* [Your goal]:
Each line of the entries below that holds "field" is needed, copied in full.
Start of Exercise data
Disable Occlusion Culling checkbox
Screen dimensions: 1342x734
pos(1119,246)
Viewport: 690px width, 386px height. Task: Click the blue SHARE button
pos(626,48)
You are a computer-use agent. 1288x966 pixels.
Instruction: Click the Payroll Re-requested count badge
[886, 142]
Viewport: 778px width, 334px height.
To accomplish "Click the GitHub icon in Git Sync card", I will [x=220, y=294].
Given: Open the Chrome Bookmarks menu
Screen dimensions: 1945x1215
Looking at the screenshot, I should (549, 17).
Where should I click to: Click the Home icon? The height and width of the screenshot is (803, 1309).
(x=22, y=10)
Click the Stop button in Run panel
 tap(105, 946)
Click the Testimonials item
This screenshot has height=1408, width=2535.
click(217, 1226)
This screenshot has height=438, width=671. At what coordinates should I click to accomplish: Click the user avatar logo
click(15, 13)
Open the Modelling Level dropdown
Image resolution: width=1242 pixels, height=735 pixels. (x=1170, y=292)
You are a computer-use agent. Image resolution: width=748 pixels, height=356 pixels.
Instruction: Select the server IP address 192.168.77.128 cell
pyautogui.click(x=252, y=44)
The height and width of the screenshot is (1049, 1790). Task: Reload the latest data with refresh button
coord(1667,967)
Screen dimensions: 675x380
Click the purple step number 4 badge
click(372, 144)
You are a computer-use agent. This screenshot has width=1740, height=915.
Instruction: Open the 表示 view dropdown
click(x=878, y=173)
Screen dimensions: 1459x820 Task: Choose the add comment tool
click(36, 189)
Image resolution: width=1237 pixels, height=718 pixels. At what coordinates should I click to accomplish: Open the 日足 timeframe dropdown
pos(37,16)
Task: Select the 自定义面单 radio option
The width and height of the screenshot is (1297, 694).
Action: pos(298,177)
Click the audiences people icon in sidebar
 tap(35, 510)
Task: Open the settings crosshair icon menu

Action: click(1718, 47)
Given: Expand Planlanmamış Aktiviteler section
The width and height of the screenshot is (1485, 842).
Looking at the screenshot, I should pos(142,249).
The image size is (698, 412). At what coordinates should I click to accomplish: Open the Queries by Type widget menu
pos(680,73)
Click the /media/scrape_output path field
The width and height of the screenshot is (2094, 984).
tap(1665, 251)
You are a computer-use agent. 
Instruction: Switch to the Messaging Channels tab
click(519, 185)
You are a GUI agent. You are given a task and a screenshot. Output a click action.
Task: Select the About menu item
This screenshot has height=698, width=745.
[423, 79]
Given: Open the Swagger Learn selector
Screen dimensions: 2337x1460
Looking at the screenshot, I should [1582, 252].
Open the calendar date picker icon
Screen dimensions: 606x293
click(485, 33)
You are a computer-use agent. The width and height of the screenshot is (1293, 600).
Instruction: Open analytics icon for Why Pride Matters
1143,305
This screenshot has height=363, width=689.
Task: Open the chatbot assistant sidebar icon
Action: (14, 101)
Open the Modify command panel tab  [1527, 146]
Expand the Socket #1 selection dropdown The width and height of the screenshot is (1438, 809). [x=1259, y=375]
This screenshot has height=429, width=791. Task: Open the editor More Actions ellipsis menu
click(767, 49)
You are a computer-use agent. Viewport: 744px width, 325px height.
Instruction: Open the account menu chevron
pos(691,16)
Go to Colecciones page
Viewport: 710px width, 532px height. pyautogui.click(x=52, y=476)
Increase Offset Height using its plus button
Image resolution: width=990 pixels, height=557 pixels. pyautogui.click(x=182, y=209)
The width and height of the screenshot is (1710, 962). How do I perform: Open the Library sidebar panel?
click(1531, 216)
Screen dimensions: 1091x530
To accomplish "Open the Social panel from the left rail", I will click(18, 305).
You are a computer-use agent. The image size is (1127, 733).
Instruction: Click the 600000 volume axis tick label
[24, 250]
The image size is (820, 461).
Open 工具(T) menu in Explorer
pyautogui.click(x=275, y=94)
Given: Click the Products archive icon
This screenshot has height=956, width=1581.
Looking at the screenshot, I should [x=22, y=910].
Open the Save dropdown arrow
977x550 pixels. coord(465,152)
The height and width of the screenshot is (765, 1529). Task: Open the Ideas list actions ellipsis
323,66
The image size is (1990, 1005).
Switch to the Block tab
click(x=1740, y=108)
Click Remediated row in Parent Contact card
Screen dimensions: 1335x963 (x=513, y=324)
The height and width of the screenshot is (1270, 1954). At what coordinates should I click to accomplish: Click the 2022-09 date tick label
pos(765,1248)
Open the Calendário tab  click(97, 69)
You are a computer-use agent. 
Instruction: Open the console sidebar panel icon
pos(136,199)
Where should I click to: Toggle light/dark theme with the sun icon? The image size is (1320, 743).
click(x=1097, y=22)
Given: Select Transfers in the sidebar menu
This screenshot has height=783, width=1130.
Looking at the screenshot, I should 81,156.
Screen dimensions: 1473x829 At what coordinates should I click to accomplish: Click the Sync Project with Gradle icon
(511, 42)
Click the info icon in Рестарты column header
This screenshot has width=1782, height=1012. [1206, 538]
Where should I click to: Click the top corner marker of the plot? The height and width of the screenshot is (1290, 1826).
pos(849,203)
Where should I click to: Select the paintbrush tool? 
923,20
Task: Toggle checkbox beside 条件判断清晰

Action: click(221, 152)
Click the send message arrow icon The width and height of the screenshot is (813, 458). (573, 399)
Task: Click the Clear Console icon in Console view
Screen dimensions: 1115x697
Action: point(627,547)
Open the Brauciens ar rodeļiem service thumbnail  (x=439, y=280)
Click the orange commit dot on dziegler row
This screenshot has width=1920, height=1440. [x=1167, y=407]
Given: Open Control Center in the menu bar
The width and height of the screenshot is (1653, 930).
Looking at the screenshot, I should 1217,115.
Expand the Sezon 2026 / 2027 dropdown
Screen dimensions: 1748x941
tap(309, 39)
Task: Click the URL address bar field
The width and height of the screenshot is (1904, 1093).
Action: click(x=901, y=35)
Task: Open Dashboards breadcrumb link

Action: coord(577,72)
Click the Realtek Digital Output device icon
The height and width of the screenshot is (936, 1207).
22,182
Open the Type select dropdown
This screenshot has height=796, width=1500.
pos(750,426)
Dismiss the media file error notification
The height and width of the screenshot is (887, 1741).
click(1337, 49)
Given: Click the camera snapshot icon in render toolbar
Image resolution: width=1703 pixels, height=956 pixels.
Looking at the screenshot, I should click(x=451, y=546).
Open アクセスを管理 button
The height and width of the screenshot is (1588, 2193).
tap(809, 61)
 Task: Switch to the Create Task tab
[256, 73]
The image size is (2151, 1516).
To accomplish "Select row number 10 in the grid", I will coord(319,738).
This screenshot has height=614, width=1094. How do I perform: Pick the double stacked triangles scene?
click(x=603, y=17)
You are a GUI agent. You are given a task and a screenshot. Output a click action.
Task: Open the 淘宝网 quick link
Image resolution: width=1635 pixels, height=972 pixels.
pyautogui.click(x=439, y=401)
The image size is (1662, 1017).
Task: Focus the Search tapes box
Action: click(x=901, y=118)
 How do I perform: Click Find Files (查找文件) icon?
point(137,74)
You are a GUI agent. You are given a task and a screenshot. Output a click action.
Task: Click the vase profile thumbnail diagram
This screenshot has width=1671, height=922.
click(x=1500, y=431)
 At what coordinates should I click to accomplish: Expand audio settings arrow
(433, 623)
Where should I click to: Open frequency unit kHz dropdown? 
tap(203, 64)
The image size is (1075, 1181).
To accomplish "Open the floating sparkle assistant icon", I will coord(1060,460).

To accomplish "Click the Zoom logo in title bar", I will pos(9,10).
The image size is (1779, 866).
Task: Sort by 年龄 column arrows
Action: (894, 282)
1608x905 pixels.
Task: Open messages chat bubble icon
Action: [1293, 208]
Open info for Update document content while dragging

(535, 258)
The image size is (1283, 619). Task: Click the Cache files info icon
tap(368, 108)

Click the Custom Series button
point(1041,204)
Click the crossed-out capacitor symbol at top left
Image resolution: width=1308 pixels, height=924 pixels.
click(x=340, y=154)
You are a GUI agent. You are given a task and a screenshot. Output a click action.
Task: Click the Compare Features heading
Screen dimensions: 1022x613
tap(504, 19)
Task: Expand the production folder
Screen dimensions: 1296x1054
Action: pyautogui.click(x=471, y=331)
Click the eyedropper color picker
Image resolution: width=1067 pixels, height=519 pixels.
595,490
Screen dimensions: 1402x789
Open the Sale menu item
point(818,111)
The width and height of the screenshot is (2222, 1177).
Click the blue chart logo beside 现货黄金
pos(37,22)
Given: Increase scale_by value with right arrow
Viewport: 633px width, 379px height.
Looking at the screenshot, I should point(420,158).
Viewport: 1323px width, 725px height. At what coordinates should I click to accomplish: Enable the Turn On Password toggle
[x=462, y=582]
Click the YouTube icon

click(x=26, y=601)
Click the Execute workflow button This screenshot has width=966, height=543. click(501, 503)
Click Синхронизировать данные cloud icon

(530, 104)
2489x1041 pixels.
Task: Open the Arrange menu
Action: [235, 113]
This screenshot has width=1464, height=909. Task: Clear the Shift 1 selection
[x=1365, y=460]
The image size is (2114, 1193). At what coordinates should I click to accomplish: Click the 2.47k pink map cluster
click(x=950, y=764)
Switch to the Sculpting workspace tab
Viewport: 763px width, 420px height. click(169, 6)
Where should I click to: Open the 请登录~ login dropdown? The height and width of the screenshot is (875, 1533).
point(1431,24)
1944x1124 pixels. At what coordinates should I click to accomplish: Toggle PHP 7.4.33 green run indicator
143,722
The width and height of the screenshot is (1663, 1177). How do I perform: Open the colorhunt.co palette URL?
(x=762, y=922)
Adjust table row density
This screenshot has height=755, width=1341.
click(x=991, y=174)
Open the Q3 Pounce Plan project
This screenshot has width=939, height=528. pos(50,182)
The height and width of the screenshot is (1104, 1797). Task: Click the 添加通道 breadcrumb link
End of Exercise data
* [Problem solution]:
Click the /media/scrape_output path field
Task: Click the URL address bar field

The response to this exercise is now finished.